# Collecting Entities and Creating Entity Ruler

In [None]:
# pip install -U spacy
# python -m spacy download en_core_web_sm
import requests
from bs4 import BeautifulSoup
import pandas as pd
import spacy
import ssl
import utils
ssl._create_default_https_context = ssl._create_unverified_context

# Collecting Entities

## Programming Languages (Wikipedia)

[List of programming languages](https://en.wikipedia.org/wiki/List_of_programming_languages)

In [None]:
# Helper

def text_cleaner(text: str) -> str:
    text = text.encode("ascii", "ignore")
    return text.decode().strip()

In [None]:
url = 'https://en.wikipedia.org/wiki/List_of_programming_languages'
response = requests.get(url)
soup = BeautifulSoup(response.content, 'html.parser')
data = []
for lang in soup.select('.div-col > ul > li'):
    data.append([lang.text.strip()])
utils.save_csv(path='data/languages.csv', columns=['name'], rows=data)
data[0:5]

## Platforms (Cloud Service Providers From Wikipedia)

In [None]:
base_url = 'https://en.wikipedia.org'
url = f'{base_url}/wiki/Category:Cloud_platforms'
response = requests.get(url)
soup = BeautifulSoup(response.content, 'html.parser')
data = []
container = soup.find(attrs={'class': 'mw-category-generated'})
for x in container.select('ul > li'):
    data.append([text_cleaner(x.text)])

sub_categories = soup.find(attrs={'id': 'mw-subcategories'})
for anchor in sub_categories.find_all('a'):
    href = anchor.get("href")
    url = f'{base_url}{href}'
    response = requests.get(url)
    # print(response.url)
    _soup = BeautifulSoup(response.content, 'html.parser')
    _container = _soup.find(attrs={'class': 'mw-category-generated'})
    for x in _container.select('ul > li'):
        data.append([text_cleaner(x.text)])

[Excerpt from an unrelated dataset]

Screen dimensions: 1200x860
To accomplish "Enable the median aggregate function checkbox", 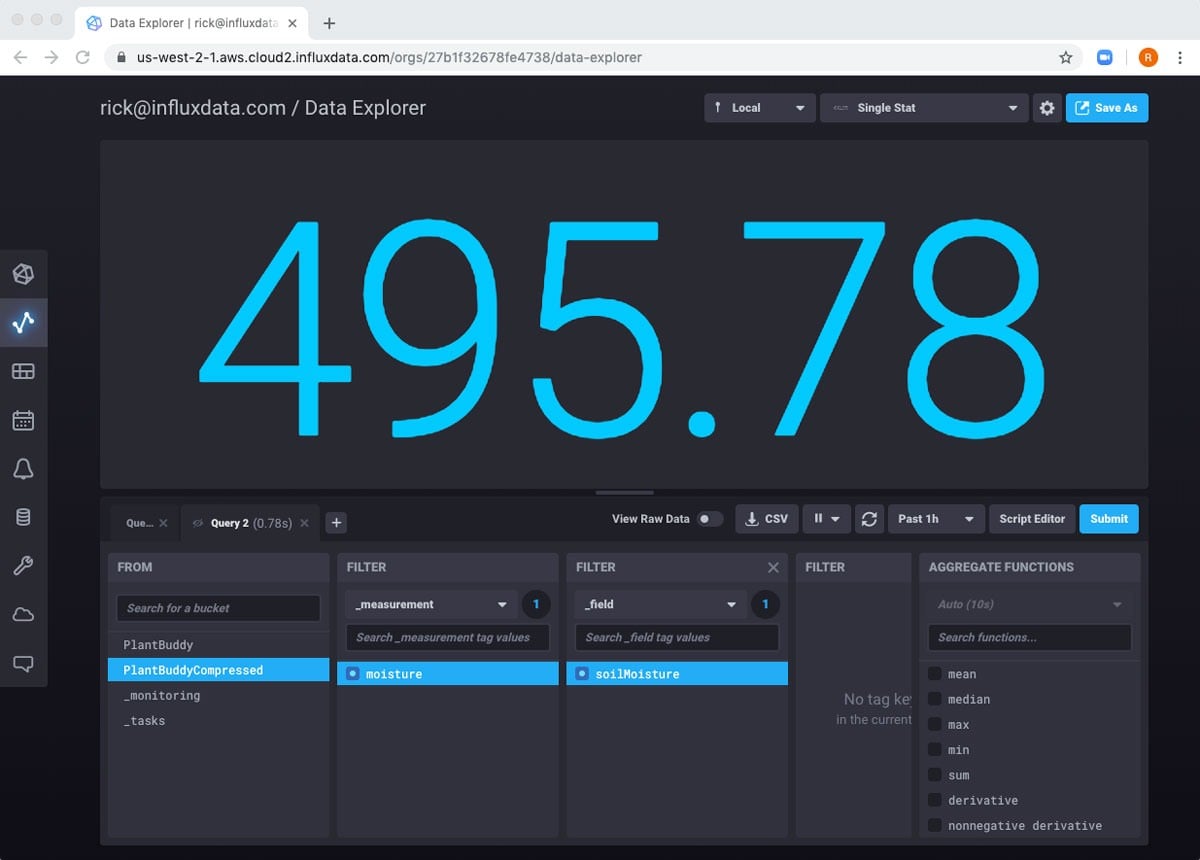I will 935,699.
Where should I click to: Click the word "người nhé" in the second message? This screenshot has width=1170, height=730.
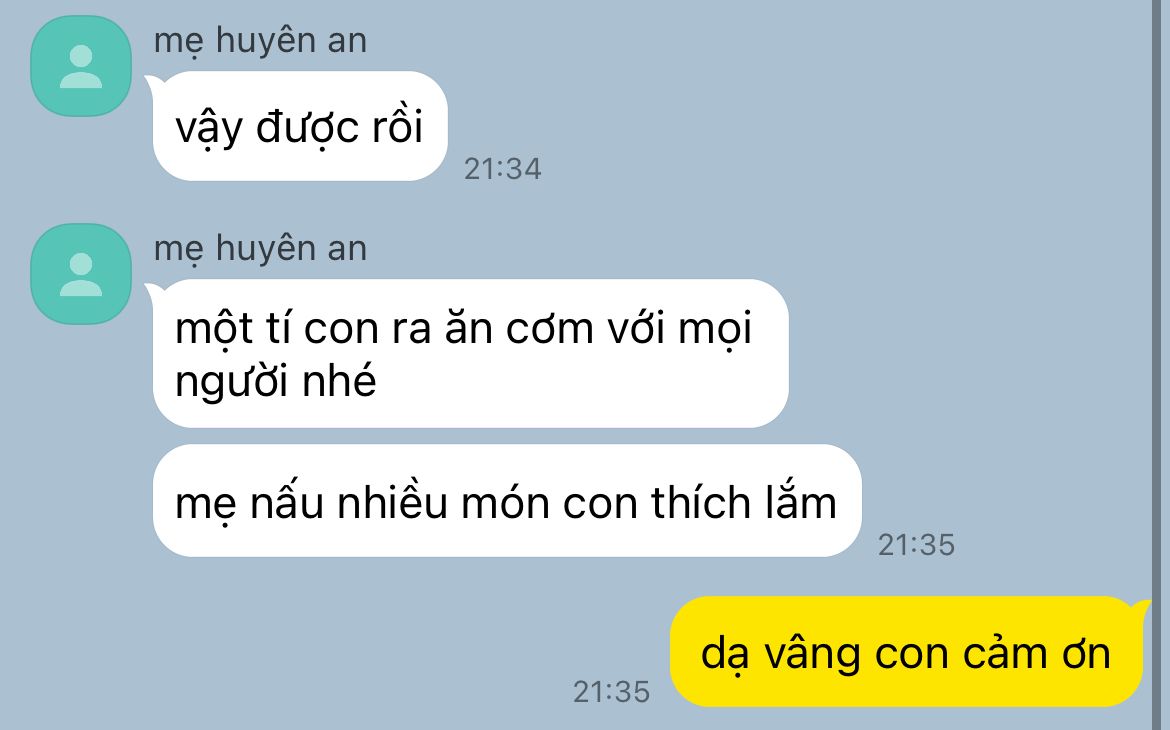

utils.save_csv(path='data/platforms.csv', columns=['name'], rows=data)
data[0:5]

## Databases

* [Data Store](https://en.wikipedia.org/wiki/Data_store)
    * [Relational Database](https://en.wikipedia.org/wiki/Relational_database)
    * [Graph Database](https://en.wikipedia.org/wiki/Graph_database)
    * [Wide Column Store](https://en.wikipedia.org/wiki/Wide-column_store)
    * [NoSQL](https://en.wikipedia.org/wiki/NoSQL)
    * [Key-Value Database](https://en.wikipedia.org/wiki/Key%E2%80%93value_database)

In [None]:
data = []

# Relational Databases
url = 'https://en.wikipedia.org/wiki/Relational_database#Relational_model'
response = requests.get(url)
soup = BeautifulSoup(response.content, 'html.parser')
data = []
container = soup.select_one("#mw-content-text > div.mw-parser-output > ol:nth-child(89)")
for x in container.find_all('li'):
    data.append([text_cleaner(x.text)])

# Graph Databases
df = pd.read_html("https://en.wikipedia.org/wiki/Graph_database", attrs={"class": "wikitable"})[0]
for x in df['Name'].tolist():
    data.append([text_cleaner(x)])

# Wide Column Store
url = 'https://en.wikipedia.org/wiki/Wide-column_store'
response = requests.get(url)
soup = BeautifulSoup(response.content, 'html.parser')
container = soup.select_one("#mw-content-text > div.mw-parser-output > ul")
for x in container.find_all('li'):
    data.append([text_cleaner(x.text)])

# NoSQL
df = pd.read_html("https://en.wikipedia.org/wiki/NoSQL")
for x in df[0]['Notable examples of this type'].tolist():
    for y in str(x).split(','):
        data.append([text_cleaner(y)])

for x in df[1]['Name'].tolist():
    data.append([text_cleaner(x)])

for x in df[3]['Database'].tolist():
    data.append([text_cleaner(x)])

# Key-Value Databases
df = pd.read_html("https://en.wikipedia.org/wiki/Key%E2%80%93value_database")[1]
for x in df['Provider'].tolist():
    data.append([text_cleaner(x)])


utils.save_csv(path='data/databases.csv', columns=['name'], rows=data)
data[0:5]

## Frameworks & Tools

Data was manually typed from various tech blog such as medium.com etc.

# Creating Entity Ruler

In [5]:
languages = pd.read_csv('data/languages.csv')
platforms = pd.read_csv('data/platforms.csv')
databases = pd.read_csv('data/databases.csv')
frameworks_tools = pd.read_csv('data/frameworks_tools_etc.csv')

patterns = []
for x in languages.name.tolist():
    patterns.append({"label": "PROG_LANG", "pattern": x, "id": "SKILLS"})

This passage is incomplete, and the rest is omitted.